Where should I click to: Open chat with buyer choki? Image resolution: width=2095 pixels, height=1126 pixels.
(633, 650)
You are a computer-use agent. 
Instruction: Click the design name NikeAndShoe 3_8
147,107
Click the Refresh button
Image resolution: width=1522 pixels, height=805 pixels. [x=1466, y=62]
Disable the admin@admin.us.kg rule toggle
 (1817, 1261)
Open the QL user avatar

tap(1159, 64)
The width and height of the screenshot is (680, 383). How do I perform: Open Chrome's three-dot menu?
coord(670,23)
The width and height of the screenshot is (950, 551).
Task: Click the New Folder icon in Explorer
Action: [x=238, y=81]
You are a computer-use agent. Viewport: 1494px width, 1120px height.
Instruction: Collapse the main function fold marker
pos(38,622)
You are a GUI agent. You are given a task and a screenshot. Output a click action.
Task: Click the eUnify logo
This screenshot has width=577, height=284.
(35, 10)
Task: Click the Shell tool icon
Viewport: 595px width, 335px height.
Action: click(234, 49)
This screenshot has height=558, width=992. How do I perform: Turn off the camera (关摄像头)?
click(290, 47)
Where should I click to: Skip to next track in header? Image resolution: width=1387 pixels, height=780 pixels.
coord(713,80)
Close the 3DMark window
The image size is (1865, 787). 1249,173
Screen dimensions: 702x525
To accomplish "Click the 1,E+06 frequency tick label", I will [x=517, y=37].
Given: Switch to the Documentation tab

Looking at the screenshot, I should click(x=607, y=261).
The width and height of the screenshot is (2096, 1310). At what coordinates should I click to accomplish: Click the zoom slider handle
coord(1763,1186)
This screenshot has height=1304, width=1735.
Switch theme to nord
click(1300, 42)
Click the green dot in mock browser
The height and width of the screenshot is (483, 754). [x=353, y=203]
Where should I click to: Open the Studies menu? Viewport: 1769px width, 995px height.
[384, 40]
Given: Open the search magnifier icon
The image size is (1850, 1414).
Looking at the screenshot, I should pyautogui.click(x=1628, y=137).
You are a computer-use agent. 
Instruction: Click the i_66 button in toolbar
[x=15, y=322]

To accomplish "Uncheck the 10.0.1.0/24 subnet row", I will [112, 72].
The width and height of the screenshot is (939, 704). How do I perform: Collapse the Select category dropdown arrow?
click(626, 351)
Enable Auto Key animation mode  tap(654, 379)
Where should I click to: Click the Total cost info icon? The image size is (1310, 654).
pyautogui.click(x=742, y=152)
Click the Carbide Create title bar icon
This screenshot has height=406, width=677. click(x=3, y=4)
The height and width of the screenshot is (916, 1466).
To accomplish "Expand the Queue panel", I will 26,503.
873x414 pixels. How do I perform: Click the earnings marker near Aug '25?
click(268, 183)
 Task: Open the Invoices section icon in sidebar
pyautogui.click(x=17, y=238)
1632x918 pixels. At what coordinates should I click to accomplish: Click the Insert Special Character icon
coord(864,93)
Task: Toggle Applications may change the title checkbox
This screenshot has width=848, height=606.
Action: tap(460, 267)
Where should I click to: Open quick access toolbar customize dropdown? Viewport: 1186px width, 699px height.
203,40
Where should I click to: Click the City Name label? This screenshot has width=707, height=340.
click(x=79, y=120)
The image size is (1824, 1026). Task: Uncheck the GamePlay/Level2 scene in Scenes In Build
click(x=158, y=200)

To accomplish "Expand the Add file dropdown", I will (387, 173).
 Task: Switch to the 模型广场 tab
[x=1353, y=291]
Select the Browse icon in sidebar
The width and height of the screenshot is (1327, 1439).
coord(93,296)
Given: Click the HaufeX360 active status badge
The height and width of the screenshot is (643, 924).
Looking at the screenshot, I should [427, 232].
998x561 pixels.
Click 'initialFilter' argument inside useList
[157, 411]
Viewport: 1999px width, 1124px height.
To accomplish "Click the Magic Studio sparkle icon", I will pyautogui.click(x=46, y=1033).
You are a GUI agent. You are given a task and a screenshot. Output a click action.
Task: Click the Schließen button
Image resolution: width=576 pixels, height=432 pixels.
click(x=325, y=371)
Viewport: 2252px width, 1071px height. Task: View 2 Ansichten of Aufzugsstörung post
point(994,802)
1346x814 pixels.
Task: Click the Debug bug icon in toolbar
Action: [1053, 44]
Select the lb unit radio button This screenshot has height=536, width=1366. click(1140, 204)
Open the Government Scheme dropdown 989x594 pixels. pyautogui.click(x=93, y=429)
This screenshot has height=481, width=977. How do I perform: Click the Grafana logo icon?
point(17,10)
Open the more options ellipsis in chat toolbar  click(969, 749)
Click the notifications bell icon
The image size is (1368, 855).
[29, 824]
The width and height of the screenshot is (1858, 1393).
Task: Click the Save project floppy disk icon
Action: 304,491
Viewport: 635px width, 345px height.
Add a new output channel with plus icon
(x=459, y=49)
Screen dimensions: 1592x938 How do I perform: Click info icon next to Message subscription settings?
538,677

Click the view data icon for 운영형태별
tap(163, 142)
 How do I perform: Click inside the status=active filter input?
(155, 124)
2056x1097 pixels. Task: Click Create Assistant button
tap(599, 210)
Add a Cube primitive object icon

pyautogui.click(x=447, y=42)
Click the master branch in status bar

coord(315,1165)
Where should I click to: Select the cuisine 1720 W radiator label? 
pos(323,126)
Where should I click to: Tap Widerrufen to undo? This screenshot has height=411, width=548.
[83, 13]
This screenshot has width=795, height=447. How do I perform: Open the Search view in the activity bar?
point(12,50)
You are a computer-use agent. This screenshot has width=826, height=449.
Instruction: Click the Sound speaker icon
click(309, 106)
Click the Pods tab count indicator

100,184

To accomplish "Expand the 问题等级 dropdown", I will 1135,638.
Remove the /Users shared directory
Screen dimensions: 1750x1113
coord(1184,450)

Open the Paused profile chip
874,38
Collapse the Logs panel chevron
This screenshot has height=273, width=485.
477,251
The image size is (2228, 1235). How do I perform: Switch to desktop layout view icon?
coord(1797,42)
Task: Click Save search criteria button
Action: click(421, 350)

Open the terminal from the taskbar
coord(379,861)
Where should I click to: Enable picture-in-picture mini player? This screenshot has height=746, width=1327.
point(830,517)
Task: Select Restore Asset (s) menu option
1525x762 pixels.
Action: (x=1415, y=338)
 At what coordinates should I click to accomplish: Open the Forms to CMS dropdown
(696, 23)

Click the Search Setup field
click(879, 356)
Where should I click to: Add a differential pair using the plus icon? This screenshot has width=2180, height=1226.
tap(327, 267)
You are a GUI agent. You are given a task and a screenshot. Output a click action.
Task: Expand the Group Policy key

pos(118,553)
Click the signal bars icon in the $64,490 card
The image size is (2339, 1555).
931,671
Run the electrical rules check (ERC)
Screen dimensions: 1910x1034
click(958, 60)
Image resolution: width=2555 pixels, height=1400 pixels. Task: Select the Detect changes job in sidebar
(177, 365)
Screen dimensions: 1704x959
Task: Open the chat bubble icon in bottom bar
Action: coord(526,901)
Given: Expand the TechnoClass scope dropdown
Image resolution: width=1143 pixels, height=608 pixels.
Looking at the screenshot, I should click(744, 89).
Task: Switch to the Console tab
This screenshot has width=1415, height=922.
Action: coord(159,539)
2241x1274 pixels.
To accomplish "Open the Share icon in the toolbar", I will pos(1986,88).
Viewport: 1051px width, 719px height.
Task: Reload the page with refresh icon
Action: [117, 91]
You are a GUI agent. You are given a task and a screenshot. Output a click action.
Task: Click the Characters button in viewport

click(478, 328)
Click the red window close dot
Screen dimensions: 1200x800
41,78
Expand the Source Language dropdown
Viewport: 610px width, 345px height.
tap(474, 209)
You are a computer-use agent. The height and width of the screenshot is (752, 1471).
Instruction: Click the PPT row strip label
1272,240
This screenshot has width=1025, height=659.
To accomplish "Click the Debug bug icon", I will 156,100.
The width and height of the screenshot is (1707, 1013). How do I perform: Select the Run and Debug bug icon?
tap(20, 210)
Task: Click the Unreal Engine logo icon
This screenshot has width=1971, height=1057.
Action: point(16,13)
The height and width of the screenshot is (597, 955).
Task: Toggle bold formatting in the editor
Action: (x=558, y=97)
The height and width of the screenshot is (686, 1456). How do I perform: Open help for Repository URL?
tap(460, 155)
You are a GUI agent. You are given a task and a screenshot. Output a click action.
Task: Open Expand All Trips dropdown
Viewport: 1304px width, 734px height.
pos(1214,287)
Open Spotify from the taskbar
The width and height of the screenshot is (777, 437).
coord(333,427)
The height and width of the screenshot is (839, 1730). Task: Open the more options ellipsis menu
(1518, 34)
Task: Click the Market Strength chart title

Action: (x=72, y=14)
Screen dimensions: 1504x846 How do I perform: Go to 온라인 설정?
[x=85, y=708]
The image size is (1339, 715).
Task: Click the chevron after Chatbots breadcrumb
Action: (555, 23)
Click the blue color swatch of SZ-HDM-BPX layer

◇ ◇ ◇ ◇ ◇ ◇ ◇

* _WORK TASK_:
If the string "panel" appears in a line of the entries, report the line.

* _RESPONSE_:
To accomplish "Expand the Queue panel", I will 26,503.
Collapse the Logs panel chevron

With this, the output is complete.